Data Start Marker
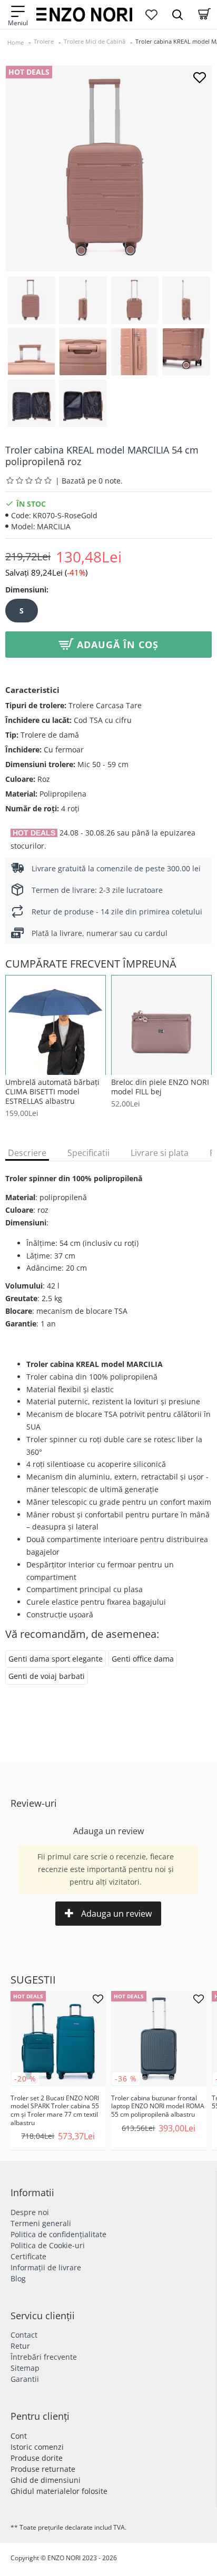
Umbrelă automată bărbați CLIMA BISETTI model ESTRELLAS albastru (52, 1092)
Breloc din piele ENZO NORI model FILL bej (160, 1087)
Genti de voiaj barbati (46, 1676)
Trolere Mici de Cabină (94, 41)
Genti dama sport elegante (55, 1659)
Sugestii (33, 1980)
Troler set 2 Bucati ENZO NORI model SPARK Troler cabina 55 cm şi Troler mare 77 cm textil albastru (55, 2110)
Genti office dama (143, 1659)
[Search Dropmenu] (177, 14)
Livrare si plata (160, 1153)
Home (15, 42)
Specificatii (88, 1153)
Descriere (27, 1153)
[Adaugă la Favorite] (199, 77)
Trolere (44, 41)
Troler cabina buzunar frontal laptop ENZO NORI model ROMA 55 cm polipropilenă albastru (157, 2106)
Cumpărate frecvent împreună (90, 964)
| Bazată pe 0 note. (89, 481)
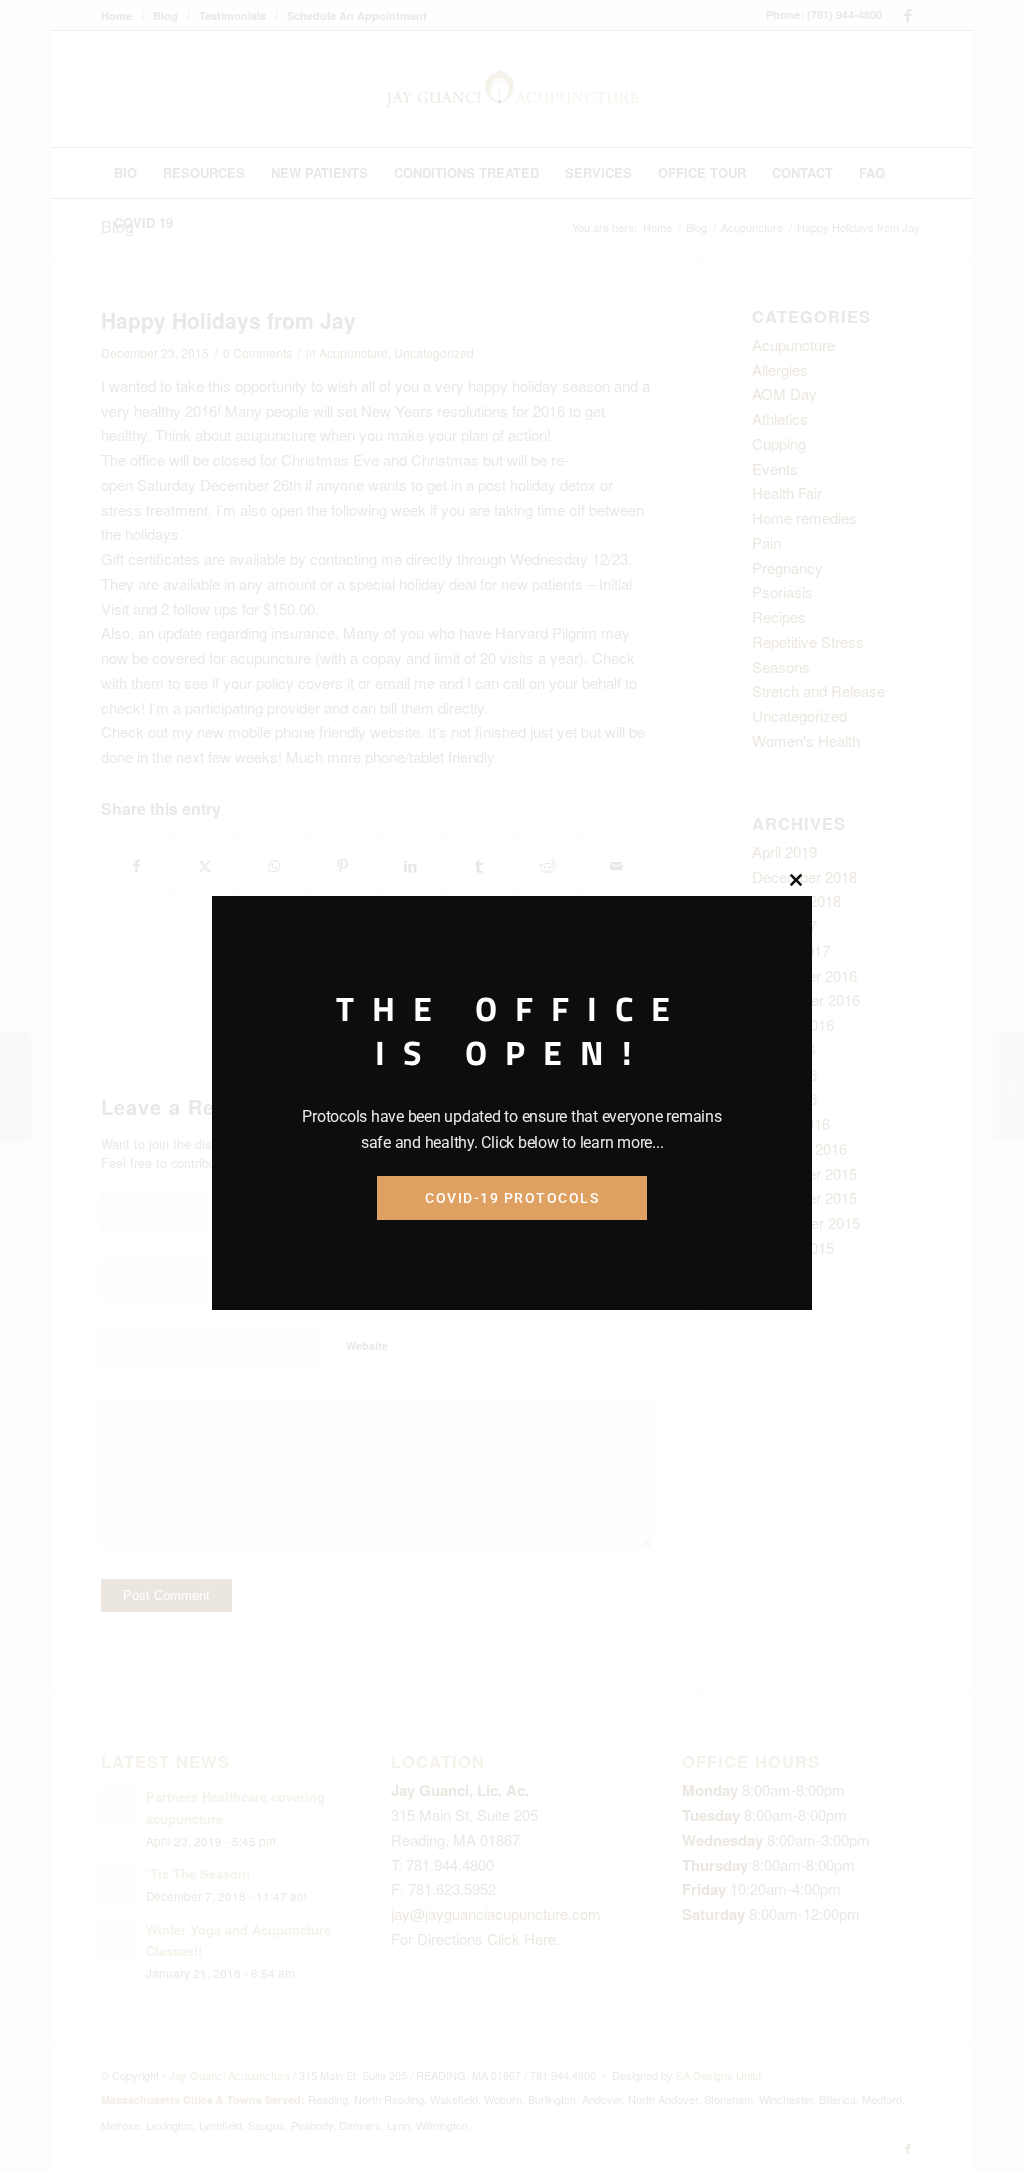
Data End Marker
▸ **Problem to solve**: Wherever the string "model" appears in a line above, copy that line.

▸ **Answer for this exercise**:
Umbrelă automată bărbați CLIMA BISETTI model ESTRELLAS albastru (52, 1092)
Breloc din piele ENZO NORI model FILL bej (160, 1087)
Troler set 2 Bucati ENZO NORI model SPARK Troler cabina 55 cm şi Troler mare 77 cm textil albastru (55, 2110)
Troler cabina buzunar frontal laptop ENZO NORI model ROMA 55 cm polipropilenă albastru (157, 2106)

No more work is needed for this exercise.